Subject: calculating markov transition probability

From: Yidian

Date: 24 Apr, 2013 10:33:07

Message: 1 of 6

I am calculating markov transition probability using matlab.
basically, i am solving A*x=B, where A is [1 x n], x is [n x n], B is [1 x n].
the constraints are
1. x is an upper triangle matrix, i.e. [x11, x12, x13; 0 x22, x23; 0 0 x33]
2. each row in x sums to 1
3. x33 ==1

does anyone know a way to solve it? any input would be helpful!

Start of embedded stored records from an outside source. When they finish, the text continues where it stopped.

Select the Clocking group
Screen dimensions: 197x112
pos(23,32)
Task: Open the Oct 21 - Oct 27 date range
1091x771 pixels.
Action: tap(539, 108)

Subject: calculating markov transition probability

From: Bruno Luong

Date: 24 Apr, 2013 13:45:09

Message: 2 of 6

% Fake data
n = 3;
X = triu(rand(n));
X = bsxfun(@rdivide,X,sum(X,2))
A = rand(1,n);
B = A*X;
clear X

% Engine
M = kron(eye(n),A);
% Matrix to constraint lower part is zero, C1*X(:) = b1
iz = find(tril(ones(n),-1));
nz = length(iz);
n2 = size(M,2);
C1 = accumarray([(1:nz)' iz], 1, [nz n2]);
b1 = zeros(nz,1);
% Matrix to constraint column-sums X are 1
C2 = kron(ones(1,n),eye(n));
b2 = ones(n,1);
% Merge all the constrains
C = [C1; C2];
b = [b1; b2];
% Resolution A*X = B, with constraint C*X(:) = b
K = [M'*M C'; C zeros(size(C,1))];
RHS = [M'*B(:); b];
Y = pinv(K) * RHS;
Y = Y(1:n^2);
Y = reshape(Y,[n n]);
Y % should be X

% Bruno

Subject: calculating markov transition probability

From: Bruno Luong

Date: 24 Apr, 2013 16:03:09

Message: 3 of 6

Another way of resolution is (the rest is the same):

% Resolution
Q = null(C);
Y0 = C\b;
Y = Y0 + Q*(pinv(M*Q) * (B(:)-M*Y0));
Y = reshape(Y,[n n])

% Bruno

Subject: calculating markov transition probability

From: Matt J

Date: 24 Apr, 2013 16:18:07

Message: 4 of 6

"Yidian" wrote in message <kl8cd3$q3h$1@newscl01ah.mathworks.com>...
> I am calculating markov transition probability using matlab.
> basically, i am solving A*x=B, where A is [1 x n], x is [n x n], B is [1 x n].
> the constraints are
> 1. x is an upper triangle matrix, i.e. [x11, x12, x13; 0 x22, x23; 0 0 x33]
> 2. each row in x sums to 1
> 3. x33 ==1


What about xij>=0? No constraint like that?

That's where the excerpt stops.